Esto nos lleva a reflexionar sobre la naturaleza del acuerdo buscado: si será amplio o restringido, ambicioso o minimalista, si abarcará puntos generales o concretos. En cada uno hay que evaluar qué es lo que se discute, cuáles son las soluciones posibles, cómo será el proceso de negociación y quiénes son las partes, sabiendo que a menudo la dinámica de confrontación previa generó no sólo desconfianza sino odios. La fragmentación en la representación de intereses complica aún más la situación.
Los países más prósperos y democráticos han demostrado que lograr compromisos duraderos es un recurso fundamental: multiplican el capital social, tal vez el más importante de todos.
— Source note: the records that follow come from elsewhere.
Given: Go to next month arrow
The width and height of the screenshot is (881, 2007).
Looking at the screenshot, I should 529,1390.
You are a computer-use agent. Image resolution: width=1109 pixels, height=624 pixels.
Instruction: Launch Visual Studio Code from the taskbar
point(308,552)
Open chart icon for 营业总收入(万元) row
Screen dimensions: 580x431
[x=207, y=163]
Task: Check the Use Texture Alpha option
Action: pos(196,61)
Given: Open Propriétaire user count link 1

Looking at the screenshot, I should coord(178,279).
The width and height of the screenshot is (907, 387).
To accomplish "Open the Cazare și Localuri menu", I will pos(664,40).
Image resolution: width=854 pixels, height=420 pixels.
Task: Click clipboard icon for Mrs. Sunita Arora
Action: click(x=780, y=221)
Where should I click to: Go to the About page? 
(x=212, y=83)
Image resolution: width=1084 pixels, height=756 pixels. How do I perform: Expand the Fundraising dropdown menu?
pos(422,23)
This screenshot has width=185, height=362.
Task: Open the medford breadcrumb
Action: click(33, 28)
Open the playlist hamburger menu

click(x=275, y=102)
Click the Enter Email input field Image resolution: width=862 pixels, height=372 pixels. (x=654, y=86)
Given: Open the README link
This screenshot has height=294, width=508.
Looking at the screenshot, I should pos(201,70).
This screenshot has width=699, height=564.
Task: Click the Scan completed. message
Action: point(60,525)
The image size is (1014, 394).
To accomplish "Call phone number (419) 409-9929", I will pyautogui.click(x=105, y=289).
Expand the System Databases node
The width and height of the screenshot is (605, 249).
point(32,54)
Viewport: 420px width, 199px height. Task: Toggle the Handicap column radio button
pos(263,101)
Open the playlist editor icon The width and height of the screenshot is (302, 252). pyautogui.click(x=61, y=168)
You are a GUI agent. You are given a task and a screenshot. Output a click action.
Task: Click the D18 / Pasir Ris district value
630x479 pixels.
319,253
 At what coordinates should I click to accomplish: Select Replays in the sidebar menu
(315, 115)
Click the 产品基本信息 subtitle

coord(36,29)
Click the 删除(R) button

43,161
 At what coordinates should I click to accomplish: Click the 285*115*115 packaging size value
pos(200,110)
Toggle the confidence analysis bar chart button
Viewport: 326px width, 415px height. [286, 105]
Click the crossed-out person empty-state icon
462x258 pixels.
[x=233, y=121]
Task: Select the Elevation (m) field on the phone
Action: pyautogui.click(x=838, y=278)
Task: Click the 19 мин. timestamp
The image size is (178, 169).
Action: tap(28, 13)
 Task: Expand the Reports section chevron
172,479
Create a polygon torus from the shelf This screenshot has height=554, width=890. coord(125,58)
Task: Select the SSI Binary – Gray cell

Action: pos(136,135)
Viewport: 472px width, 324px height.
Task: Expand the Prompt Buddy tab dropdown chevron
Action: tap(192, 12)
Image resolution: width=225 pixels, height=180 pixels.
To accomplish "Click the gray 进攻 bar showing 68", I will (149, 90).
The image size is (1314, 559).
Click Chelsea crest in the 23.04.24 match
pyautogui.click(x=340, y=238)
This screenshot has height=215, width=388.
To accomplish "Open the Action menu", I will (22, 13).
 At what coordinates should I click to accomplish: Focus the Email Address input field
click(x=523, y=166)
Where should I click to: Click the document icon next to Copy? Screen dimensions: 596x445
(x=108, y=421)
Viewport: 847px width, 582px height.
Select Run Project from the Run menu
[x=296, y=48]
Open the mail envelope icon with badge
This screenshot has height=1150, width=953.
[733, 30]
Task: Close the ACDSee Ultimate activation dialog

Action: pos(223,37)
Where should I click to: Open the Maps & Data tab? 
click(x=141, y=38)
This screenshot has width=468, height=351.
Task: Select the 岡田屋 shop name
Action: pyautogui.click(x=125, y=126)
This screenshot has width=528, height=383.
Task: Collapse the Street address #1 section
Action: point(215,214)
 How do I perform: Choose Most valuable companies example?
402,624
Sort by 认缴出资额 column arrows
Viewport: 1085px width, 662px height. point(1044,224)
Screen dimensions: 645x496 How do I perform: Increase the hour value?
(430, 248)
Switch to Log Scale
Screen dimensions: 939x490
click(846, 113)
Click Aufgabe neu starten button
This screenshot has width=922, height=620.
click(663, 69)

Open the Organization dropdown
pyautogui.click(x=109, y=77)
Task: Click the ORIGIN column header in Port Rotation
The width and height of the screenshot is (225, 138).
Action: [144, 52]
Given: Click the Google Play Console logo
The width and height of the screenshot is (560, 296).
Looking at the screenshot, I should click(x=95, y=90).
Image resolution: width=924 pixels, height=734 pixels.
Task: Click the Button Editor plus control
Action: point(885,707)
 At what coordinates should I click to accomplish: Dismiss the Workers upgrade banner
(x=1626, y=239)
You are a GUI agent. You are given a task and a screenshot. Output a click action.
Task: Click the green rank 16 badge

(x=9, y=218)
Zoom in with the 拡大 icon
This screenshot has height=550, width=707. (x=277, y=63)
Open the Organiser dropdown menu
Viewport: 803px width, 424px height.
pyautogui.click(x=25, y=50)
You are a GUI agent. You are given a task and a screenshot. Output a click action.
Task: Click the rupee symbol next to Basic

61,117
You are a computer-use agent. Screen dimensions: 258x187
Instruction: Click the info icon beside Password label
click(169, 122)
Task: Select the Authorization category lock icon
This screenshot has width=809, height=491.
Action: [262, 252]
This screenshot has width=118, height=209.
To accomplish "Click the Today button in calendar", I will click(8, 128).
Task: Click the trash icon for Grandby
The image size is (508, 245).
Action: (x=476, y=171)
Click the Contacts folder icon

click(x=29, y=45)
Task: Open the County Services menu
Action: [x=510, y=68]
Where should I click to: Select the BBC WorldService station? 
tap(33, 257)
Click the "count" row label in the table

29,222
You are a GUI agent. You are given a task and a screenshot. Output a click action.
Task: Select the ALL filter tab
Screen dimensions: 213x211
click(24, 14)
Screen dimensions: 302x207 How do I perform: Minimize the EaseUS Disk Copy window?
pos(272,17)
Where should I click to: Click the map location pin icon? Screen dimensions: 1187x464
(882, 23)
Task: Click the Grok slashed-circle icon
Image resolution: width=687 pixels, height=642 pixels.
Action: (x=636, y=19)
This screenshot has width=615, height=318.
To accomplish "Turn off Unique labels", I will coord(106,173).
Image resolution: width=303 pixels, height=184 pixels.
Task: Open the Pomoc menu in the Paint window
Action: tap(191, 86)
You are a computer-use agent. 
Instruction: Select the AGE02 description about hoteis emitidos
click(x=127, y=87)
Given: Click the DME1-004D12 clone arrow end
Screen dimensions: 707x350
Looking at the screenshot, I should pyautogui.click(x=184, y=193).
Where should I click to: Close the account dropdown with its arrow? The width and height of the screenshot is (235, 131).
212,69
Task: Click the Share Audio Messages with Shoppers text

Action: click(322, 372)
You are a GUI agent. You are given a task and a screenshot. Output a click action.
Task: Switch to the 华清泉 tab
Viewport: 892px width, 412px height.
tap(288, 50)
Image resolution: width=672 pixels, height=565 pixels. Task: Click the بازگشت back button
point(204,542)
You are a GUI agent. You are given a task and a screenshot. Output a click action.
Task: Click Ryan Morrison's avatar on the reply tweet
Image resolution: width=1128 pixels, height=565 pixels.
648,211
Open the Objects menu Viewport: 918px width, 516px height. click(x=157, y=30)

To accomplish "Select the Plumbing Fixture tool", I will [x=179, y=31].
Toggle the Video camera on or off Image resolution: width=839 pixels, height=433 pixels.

Sobre todo si se logran en función de un diálogo genuino, propositivo, conducente y basado en el sentido común. Para evitar frustraciones, se deben convocar profesionales (mediadores, especialistas en diálogos democráticos y resolución de conflictos), tener en cuenta la experiencia internacional, diseñar una estrategia adecuada de implementación y comunicación que evite que el acuerdo se diluya o descarrile y atacar problemas de fondo con valentía, pero sin prometer en exceso resultados inminentes.
Si los objetivos son claros y alcanzables, respaldados en un plan de acción detallado y con criterios objetivos de evaluación, se activa el círculo virtuoso de la construcción de confianza. Es imperioso mensurar los resultados: lo que no se mide no se cambia y si algo no funciona lo mejor es advertirlo a tiempo, considerar opciones, acordar un nuevo instrumento y ajustar la estrategia original. Es necesario que una masa crítica de la sociedad apoye esta clase de esfuerzos, moderando las expectativas: nadie puede esperar que problemas complejos y dinámicas destructivas se resuelvan de la noche a la mañana. Y “nada es para siempre”. Lo que sirve en un contexto debe revisarse con flexibilidad y pragmatismo en función de la evolución de la situación. Tampoco se puede pretender que un acuerdo evite peleas en otras dimensiones, menos que se empaste la necesaria competencia electoral, incluyendo tácticas de diferenciación y umbrales razonables de confrontación en un clima de respeto.
Construir una sociedad basada en el diálogo y el respeto mutuo es posible, aun en una Argentina en la que denigrar y atacar al otro es un deporte nacional. Pero es importante mantener las expectativas bajo control: décadas de una cultura de confrontación no se discontinúan mágicamente para que emerja un espíritu de cooperación. Al igual que los árboles, este proceso necesita desplegar raíces sólidas para estar bien aferrado. Y eso, como todas las cosas importantes, lleva tiempo.